Request Deduplication

In general, when we make a request and don’t get a response, there are two possi- bilities.

In one case, the request was never received by the API server, so of course we haven’t received a reply.

In the other, the request was received but the response never made it back to the client.

When this happens with idempotent methods (e.g., methods that don’t change anything, such as a standard get method), it’s really not a big deal. If we don’t get a response, we can always just try again.

But what if the request is not idempotent?

The main goal of this pattern: to define a mechanism by which we can prevent duplicate requests, specifically for non-idempotent methods, across an API.

This pattern explores the idea of providing a unique identifier to each request that we want to ensure is serviced once and only once. Using this identifier, we can clearly see whether a current incoming request was already handled by the API service, and if so, can avoid acting on it again.

This leads to a tricky question: what should we return as the result when a duplicate request is caught?

An error does prevent duplication, but it's not quite what we're looking for in a result.
To handle this, we can cache the response message that went along with the request ID provided that when a duplicate is found, we can return the response as it would have been returned when the request was first made.

Implementation

API definition

abstract class ChatRoomApi {
 @post("/chatRooms")
 CreateChatRoom(req: CreateChatRoomRequest): ChatRoom;
}

interface CreateChatRoomRequest {
 resource: ChatRoom;
 requestId?: string;
}

Exercises

Why is it a bad idea to use a fingerprint (e.g., a hash) of a request to determine whether it's a duplicate?

We cannot guarantee that we won’t actually need to execute the same request twice.

Why would it be a bad idea to attempt to keep the request-response cache up-to-date? Should cached responses be invalidated or updated as the underlying resources change over time?

It would lead to even more confusion than the stale data.

It should not. The primary goal of this pattern is to allow clients to retry requests without causing potentially dangerous duplication of work. And a critical part of that goal is to ensure that the client receives the same result in response that they would have if everything worked correctly the first time.

What would happen if the caching system responsible for checking duplicates were to go down? What is the failure scenario? How should this be protected against?

All requests would be refered as unique.

Make the caching system highly available.

Why is it important to use a fingerprint of the request if you already have a request ID? What attribute of request ID generation leads to this requirement?

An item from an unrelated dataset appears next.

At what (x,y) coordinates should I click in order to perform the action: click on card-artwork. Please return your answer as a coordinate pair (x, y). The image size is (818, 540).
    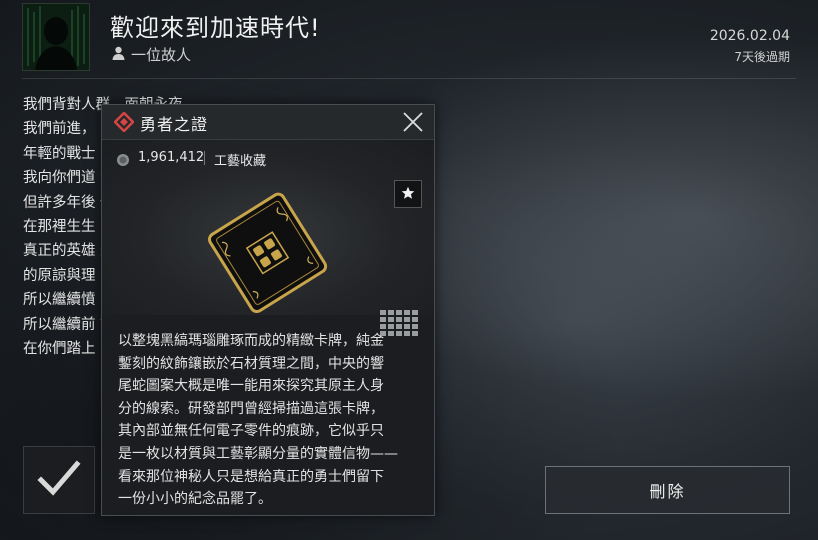
    Looking at the image, I should click on (268, 253).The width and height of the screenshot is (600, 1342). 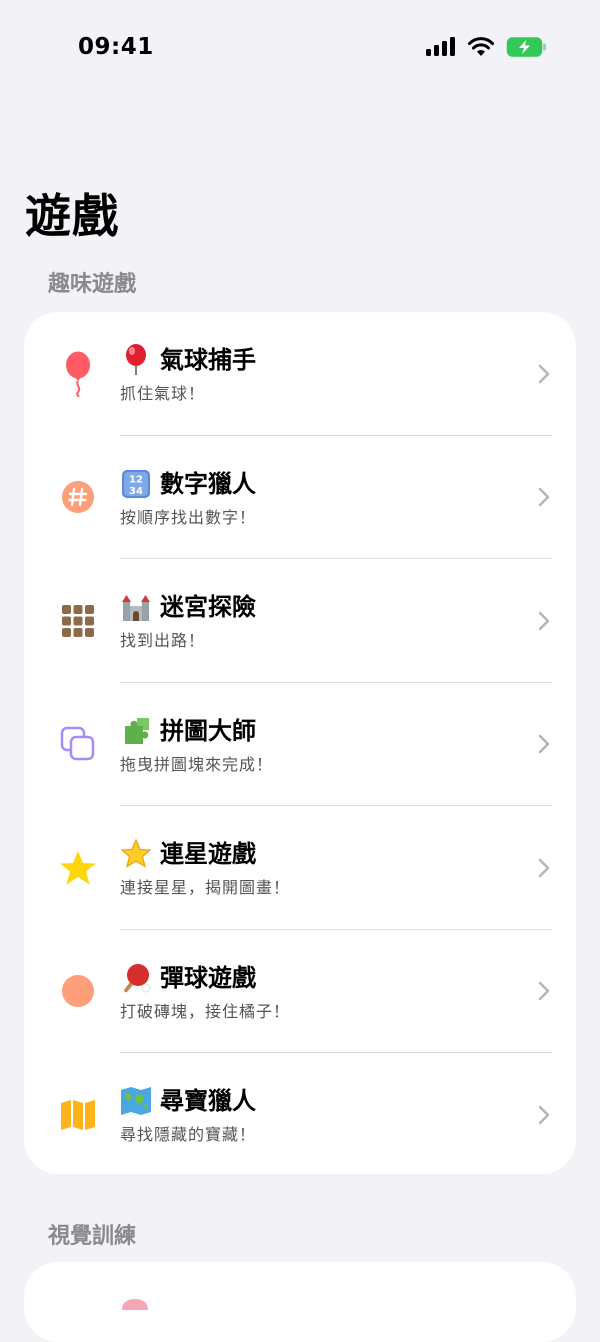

Ensure that the request itself hasn’t changed since the last time we saw that same identifier.

Collision

Summary

Requests might fail at any time, and therefore unless we have a confirmed response from the API, there's no way to be sure whether the request was processed.
Request identifiers are generated by the API client and act as a way to deduplicate individual requests seen by the API service.
For most requests, it's possible to cache the response given a request identifier, though the expiration and invalidation parameters must be thoughtfully chosen.
API services should also check a fingerprint of the content of the request along with the request ID in order to avoid unusual behavior in the case of request ID collisions.
In this pattern, we use a simple unique identifier to avoid duplicating work in our APIs. This is ultimately a trade-off between permitting safe retries of non-idempotent requests and API method complexity (and some additional memory requirements for our caching requirements).